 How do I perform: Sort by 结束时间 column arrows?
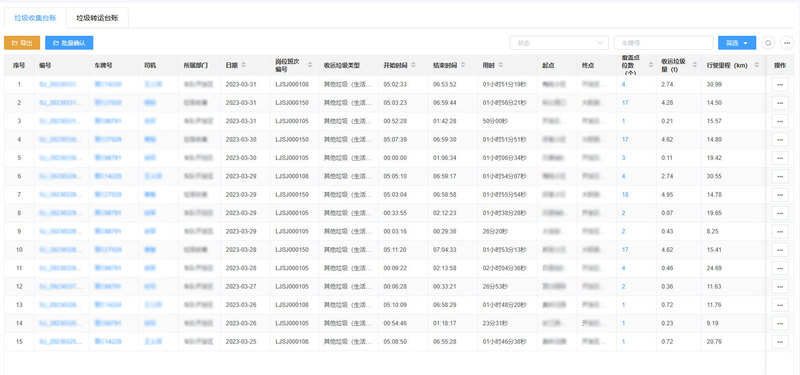tap(463, 65)
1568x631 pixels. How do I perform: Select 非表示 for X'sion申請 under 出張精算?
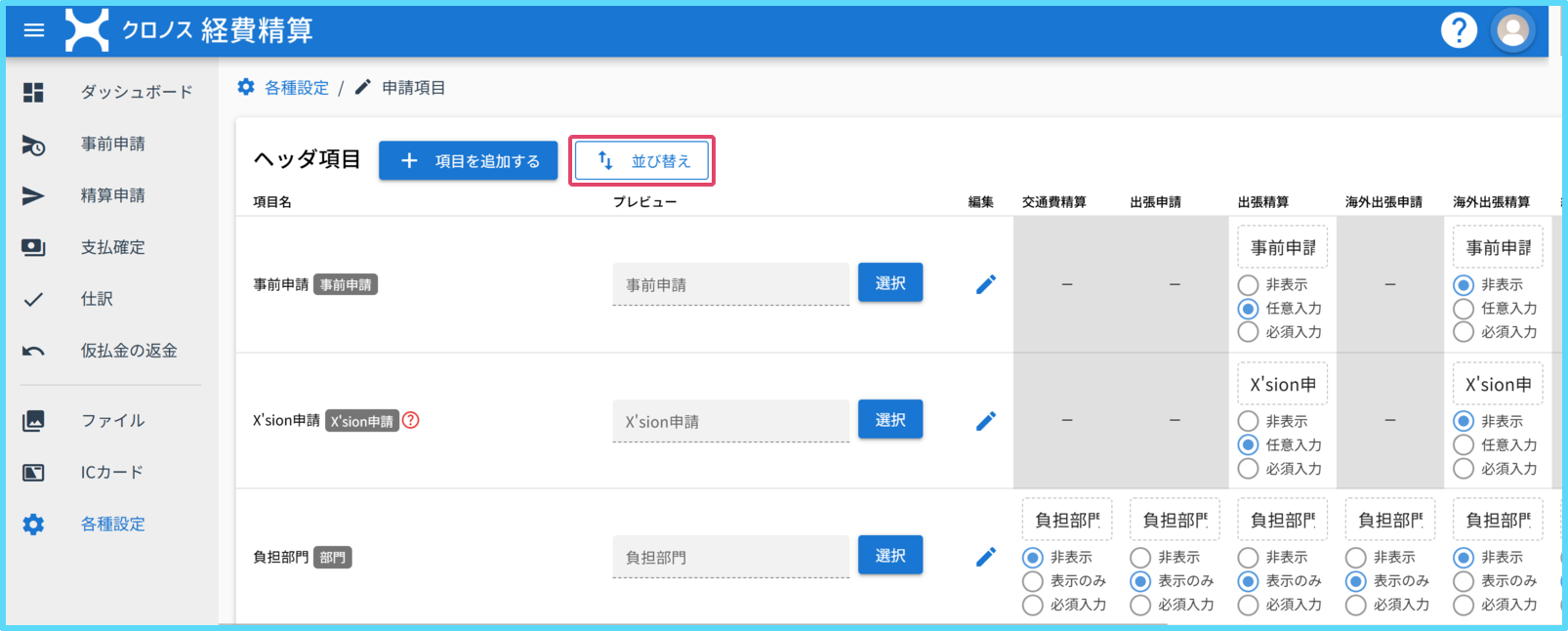pyautogui.click(x=1248, y=421)
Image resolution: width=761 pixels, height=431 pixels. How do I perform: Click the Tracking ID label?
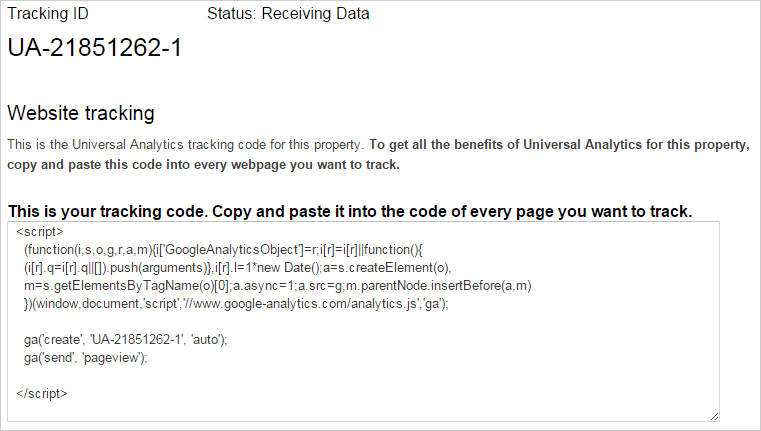pyautogui.click(x=48, y=14)
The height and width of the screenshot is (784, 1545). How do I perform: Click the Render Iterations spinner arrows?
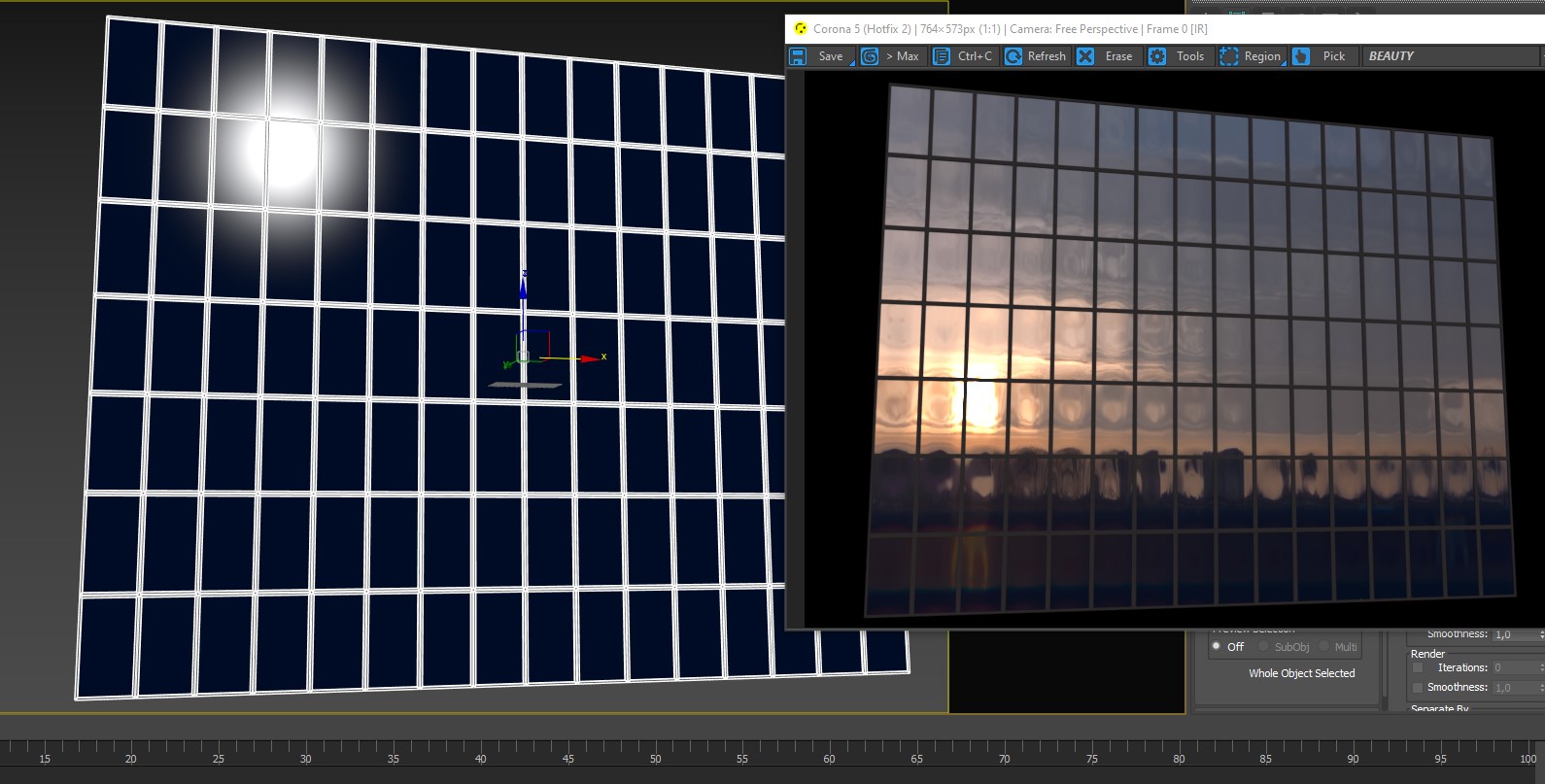click(x=1541, y=667)
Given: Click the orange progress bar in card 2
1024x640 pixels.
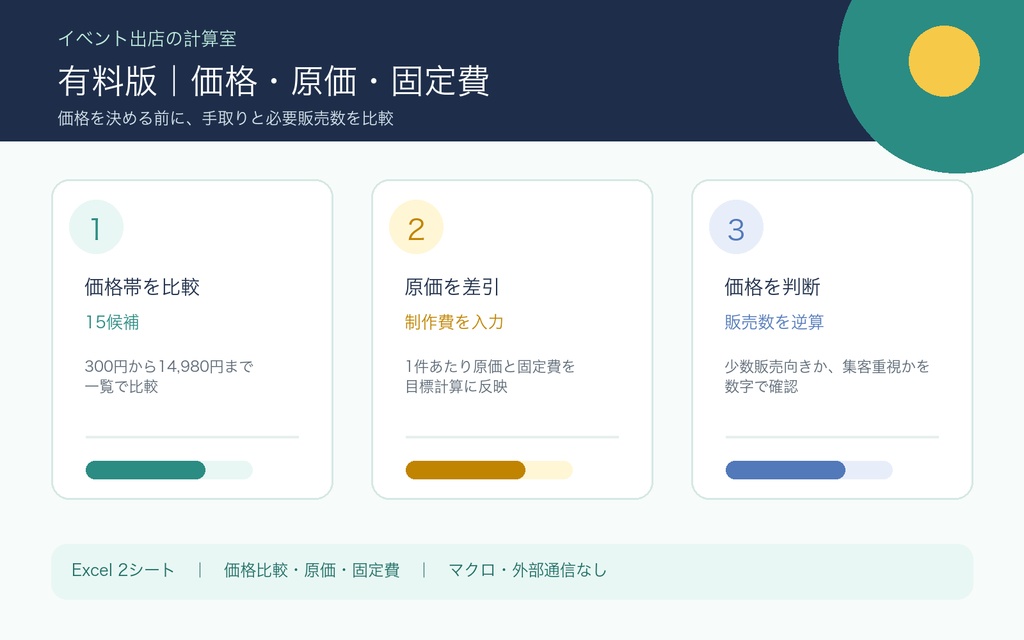Looking at the screenshot, I should point(488,470).
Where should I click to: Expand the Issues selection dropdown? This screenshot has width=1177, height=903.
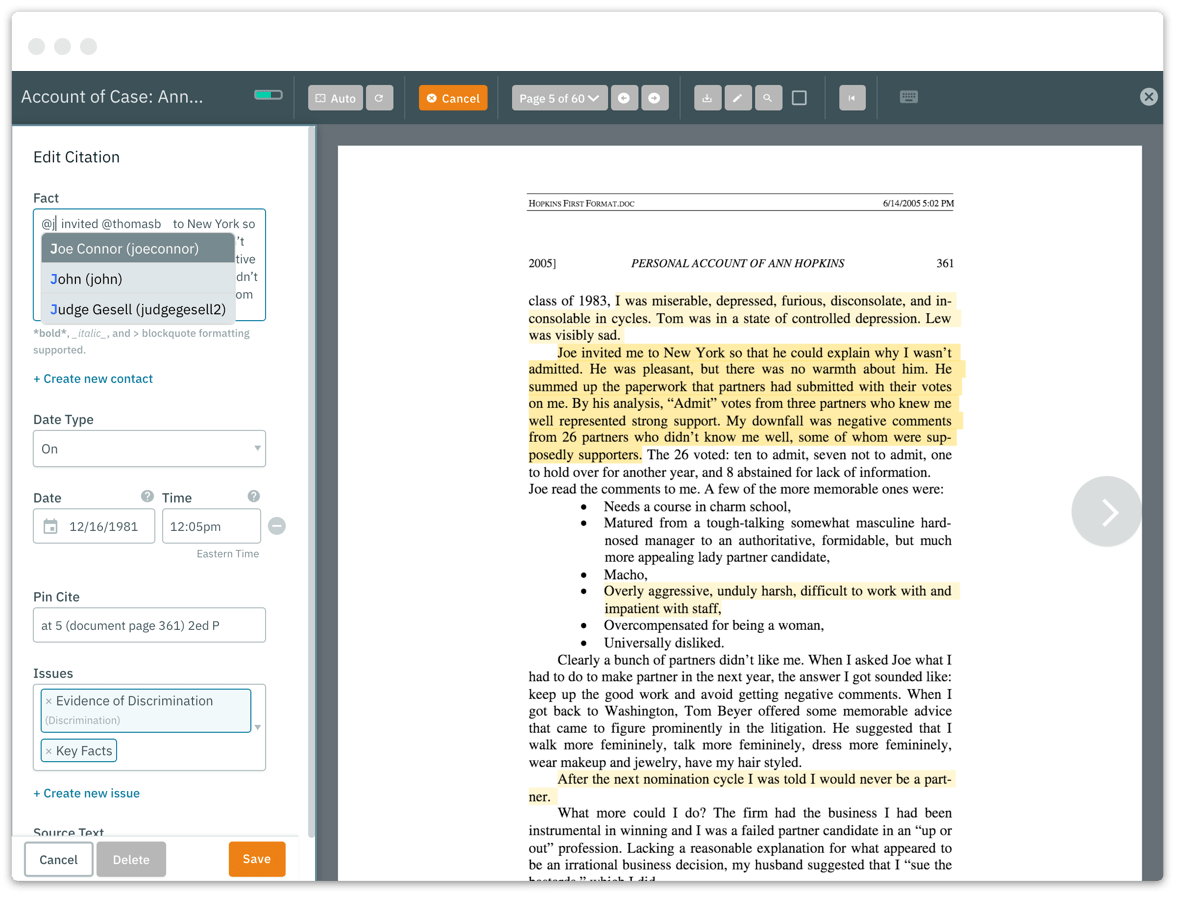[x=256, y=727]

● ● ●

Requirement: Retype exactly the lines from the one containing "Where should I" through the last line of the records above, both included, and leave out any pictures.

Result of the exercise:
Where should I click to: Expand the Issues selection dropdown? This screenshot has width=1177, height=903.
[x=256, y=727]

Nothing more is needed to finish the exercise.